§ **Stored items**
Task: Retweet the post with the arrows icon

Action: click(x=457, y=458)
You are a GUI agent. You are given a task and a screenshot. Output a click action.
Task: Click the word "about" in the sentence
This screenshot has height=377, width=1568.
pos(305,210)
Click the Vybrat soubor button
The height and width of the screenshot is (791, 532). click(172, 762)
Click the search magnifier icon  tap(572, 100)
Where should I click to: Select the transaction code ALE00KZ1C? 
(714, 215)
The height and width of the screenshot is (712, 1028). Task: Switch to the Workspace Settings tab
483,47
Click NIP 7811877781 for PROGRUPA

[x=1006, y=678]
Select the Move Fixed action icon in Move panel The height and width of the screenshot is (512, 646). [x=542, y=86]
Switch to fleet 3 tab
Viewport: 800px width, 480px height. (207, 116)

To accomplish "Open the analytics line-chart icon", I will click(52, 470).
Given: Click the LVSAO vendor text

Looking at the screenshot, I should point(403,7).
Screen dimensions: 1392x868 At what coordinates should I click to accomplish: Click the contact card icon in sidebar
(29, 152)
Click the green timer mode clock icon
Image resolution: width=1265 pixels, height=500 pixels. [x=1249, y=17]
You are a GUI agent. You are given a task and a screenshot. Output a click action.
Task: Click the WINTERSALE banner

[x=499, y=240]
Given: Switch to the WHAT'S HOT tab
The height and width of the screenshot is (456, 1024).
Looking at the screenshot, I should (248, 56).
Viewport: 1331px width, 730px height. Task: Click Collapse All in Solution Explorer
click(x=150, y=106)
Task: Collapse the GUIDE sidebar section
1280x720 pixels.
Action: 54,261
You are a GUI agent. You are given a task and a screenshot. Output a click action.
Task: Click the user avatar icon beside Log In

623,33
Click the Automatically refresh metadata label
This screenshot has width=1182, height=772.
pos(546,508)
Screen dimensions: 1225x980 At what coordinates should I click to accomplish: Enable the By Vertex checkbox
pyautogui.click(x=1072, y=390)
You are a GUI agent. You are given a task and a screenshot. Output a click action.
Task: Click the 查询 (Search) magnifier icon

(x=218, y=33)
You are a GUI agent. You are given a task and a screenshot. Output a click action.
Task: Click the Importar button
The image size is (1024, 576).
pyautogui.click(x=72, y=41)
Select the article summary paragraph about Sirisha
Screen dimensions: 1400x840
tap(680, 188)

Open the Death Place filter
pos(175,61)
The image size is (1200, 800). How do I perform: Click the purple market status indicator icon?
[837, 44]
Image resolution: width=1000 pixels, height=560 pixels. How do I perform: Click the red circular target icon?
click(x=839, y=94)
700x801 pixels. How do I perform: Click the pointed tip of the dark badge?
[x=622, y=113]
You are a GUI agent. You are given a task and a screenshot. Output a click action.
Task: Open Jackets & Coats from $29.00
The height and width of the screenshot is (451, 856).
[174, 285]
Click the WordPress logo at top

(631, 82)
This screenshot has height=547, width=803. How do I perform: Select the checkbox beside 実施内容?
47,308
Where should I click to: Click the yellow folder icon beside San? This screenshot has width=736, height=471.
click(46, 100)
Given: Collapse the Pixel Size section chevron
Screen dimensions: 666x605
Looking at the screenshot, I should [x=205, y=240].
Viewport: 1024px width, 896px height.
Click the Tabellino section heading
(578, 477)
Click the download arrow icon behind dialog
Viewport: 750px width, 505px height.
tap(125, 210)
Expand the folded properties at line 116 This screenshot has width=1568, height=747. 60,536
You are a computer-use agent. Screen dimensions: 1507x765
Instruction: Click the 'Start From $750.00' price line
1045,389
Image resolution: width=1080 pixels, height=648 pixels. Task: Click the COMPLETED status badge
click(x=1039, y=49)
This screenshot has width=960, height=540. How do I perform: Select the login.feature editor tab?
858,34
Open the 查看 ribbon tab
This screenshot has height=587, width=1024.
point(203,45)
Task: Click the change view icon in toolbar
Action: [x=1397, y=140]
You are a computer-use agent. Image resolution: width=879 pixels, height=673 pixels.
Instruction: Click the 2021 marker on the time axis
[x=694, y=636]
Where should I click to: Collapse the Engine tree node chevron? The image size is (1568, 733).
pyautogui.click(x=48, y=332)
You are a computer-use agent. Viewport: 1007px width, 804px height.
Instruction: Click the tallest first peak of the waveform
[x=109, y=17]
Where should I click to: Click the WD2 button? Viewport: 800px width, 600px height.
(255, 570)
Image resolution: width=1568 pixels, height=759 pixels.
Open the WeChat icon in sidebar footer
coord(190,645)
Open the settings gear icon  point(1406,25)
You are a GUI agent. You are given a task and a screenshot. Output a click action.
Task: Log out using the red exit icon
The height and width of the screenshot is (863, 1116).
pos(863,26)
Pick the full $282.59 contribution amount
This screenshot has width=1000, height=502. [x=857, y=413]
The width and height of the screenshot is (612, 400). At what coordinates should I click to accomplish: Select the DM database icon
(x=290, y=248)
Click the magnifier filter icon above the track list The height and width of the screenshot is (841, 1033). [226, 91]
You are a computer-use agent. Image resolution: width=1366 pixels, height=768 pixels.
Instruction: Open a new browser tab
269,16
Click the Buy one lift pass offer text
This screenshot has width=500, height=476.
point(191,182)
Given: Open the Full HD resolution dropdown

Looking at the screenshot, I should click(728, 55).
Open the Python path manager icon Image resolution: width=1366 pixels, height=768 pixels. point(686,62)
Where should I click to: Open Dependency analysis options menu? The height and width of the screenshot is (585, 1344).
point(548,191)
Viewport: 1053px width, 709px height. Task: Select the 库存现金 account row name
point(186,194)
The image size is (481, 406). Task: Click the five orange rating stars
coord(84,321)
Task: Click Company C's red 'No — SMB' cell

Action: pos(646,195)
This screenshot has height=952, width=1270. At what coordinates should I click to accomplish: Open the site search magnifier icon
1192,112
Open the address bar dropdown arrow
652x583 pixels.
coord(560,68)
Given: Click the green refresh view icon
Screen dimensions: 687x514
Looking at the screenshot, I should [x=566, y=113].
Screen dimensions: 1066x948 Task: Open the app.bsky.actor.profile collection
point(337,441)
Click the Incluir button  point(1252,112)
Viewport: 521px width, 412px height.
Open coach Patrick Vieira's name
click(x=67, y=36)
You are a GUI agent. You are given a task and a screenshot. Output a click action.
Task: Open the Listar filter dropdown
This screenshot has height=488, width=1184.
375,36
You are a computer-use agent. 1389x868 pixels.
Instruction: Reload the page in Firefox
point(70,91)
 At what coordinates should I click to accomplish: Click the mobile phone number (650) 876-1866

§ **Action item**
Return each line from the data where the string "about" can be found.

§ **Output of the exercise**
Task: Click the word "about" in the sentence
Select the article summary paragraph about Sirisha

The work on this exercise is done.